* **DATA SHOWN**
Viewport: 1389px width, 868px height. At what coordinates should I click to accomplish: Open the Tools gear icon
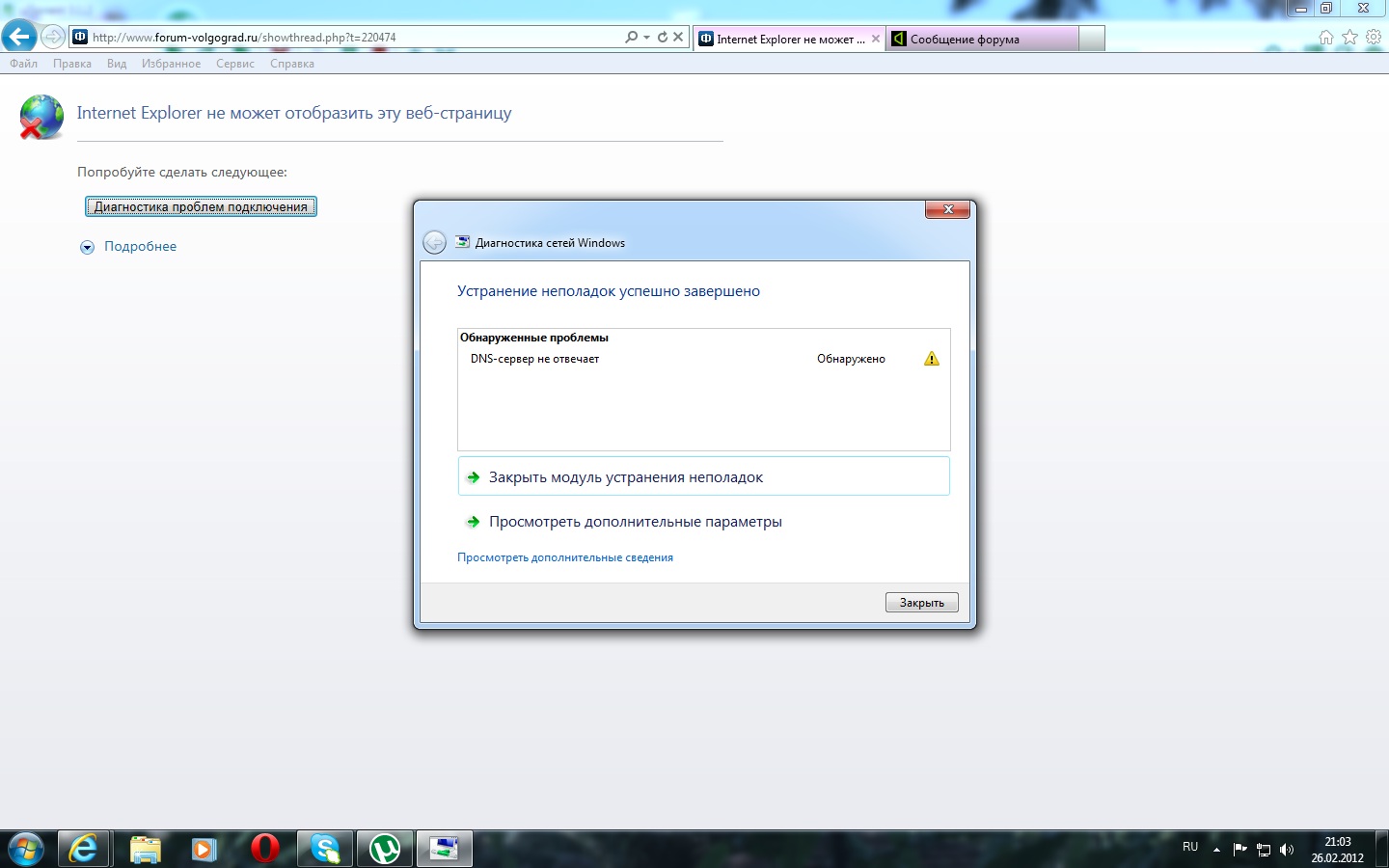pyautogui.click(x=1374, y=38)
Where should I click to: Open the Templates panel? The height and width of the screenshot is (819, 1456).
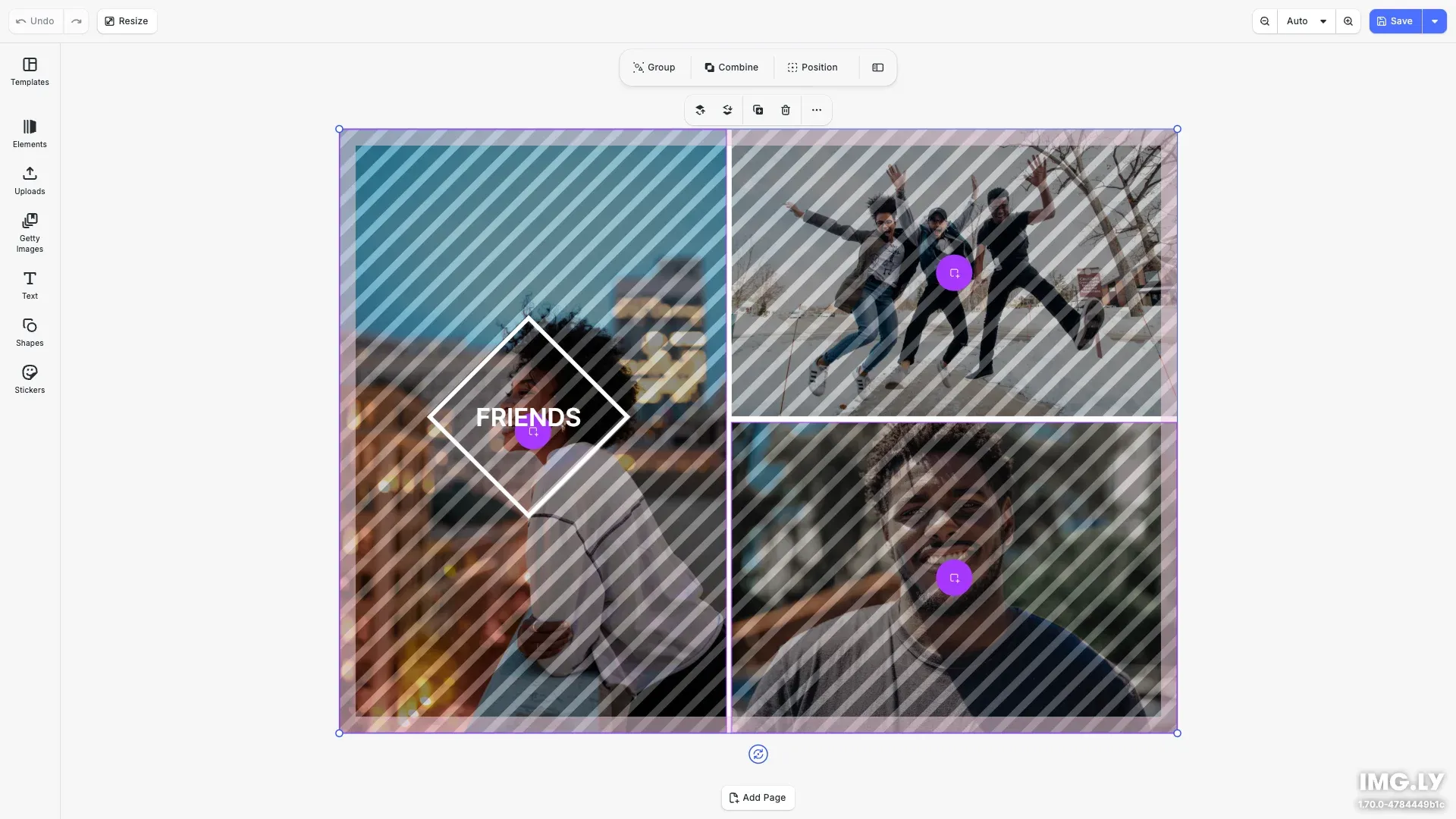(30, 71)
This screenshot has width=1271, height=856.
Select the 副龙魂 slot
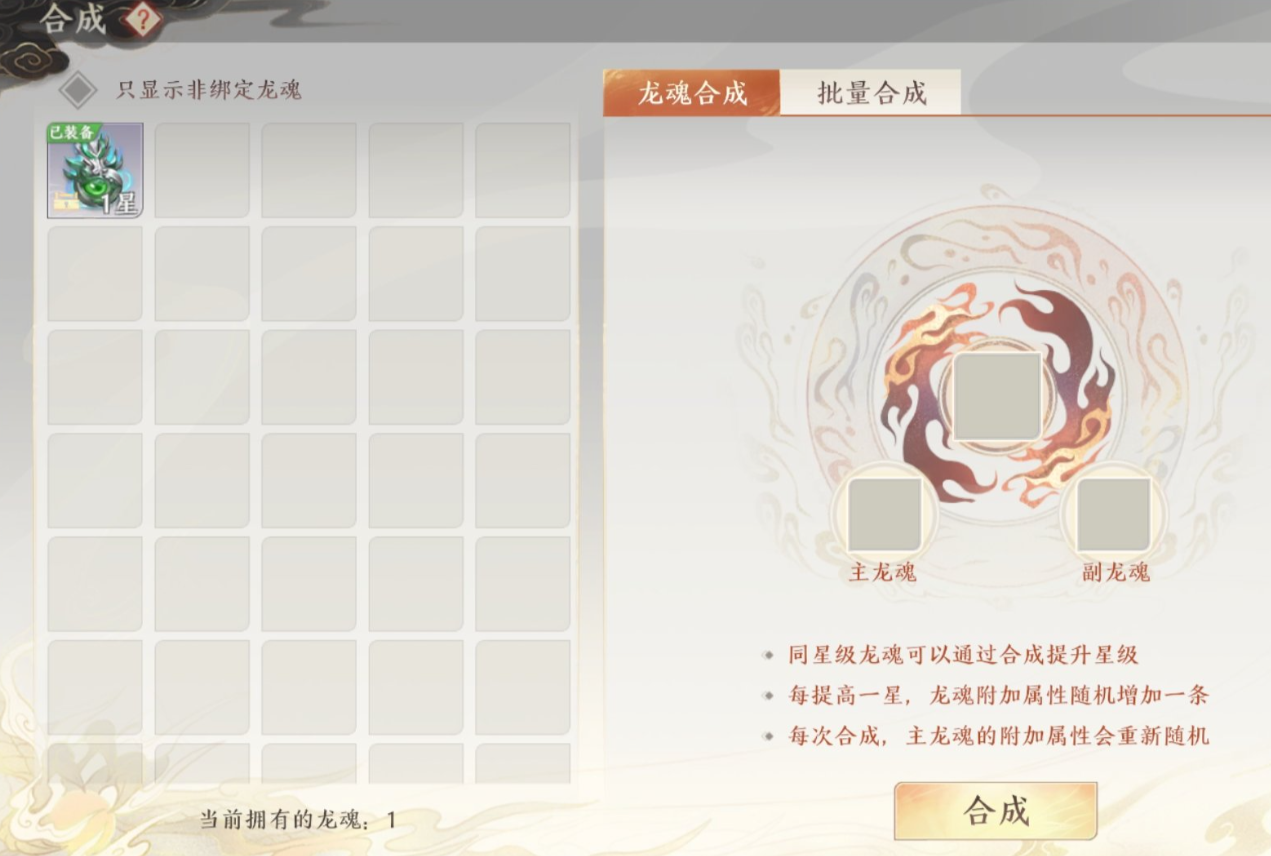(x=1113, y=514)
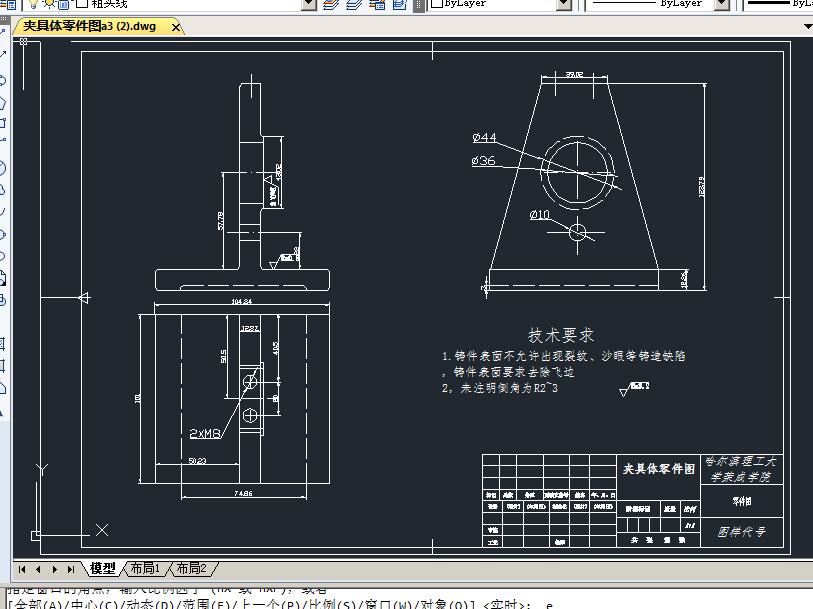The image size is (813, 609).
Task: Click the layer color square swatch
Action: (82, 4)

* **YOUR OBJECTIVE**
Swap every "screenshot" in the records above for "capture" and write the records out again with everything else unchanged. Leave the pictures out.

* **ANSWER FOR THIS EXERCISE**
Viewport: 1389px width, 868px height. At what coordinates should I click to accomplish: Open the Tools gear icon
pyautogui.click(x=1374, y=38)
Where should I click to: Open the Templates panel? The height and width of the capture is (819, 1456).
(30, 71)
This capture has width=1271, height=856.
Select the 副龙魂 slot
(x=1113, y=514)
The image size is (813, 609).
Task: Click the layer color square swatch
Action: (82, 4)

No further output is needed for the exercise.